Subscription $2.00 Per Year
All sustaining members of the Nebraska State Historical Society receive Nebraska History and other publications without further payment.

Vol. IV

October-December, 1921

NUMBER IV


   Josiah M. Ward, writer of frontier stories for the Denver Post and other publications asks for definite information found in our library upon the Fontenelle family. Mr. Ward has been doing research work on the men of the plains and mountains who lived in the period 1820 to 1849.



   Frank Pilger, president of the Pierce State Bank, sends check for Volume I of our publications, printed in 1885 and says "I desire to be Connected with the Society permanently." Mr.
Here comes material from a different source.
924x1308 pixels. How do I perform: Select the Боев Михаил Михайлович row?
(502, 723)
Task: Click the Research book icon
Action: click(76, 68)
Pilger's interest in Nebraska history has been constant for many years.


   The Union Pacific Magazine is the title of a new Nebraska monthly publication, issued from headquarters at Omaha, edited by Howard Elliott. Besides serving as an advertiser of the Union Pacific region the magazine has a fine field for historical study and publication and seems likely to live up to its opportunity.


   A valued addition to our library is a scrap book kept by W. F. Cody (Buffalo Bill) in 1887 on the occasion of his first tour of England with his Wild West show. The book is a gift from Mrs. Julia E. Goodman, sister of Col. Cody, through Mrs. George G. Waite of Lincoln. The clippings are from many representative British periodicals and give a vivid picture of Col. Cody and his first triumphant European tour.


   Former Representative W. E. Thorne, of Bladen, in sending in membership for the coming year adds:
   "The Publications of the Society are very interesting to me."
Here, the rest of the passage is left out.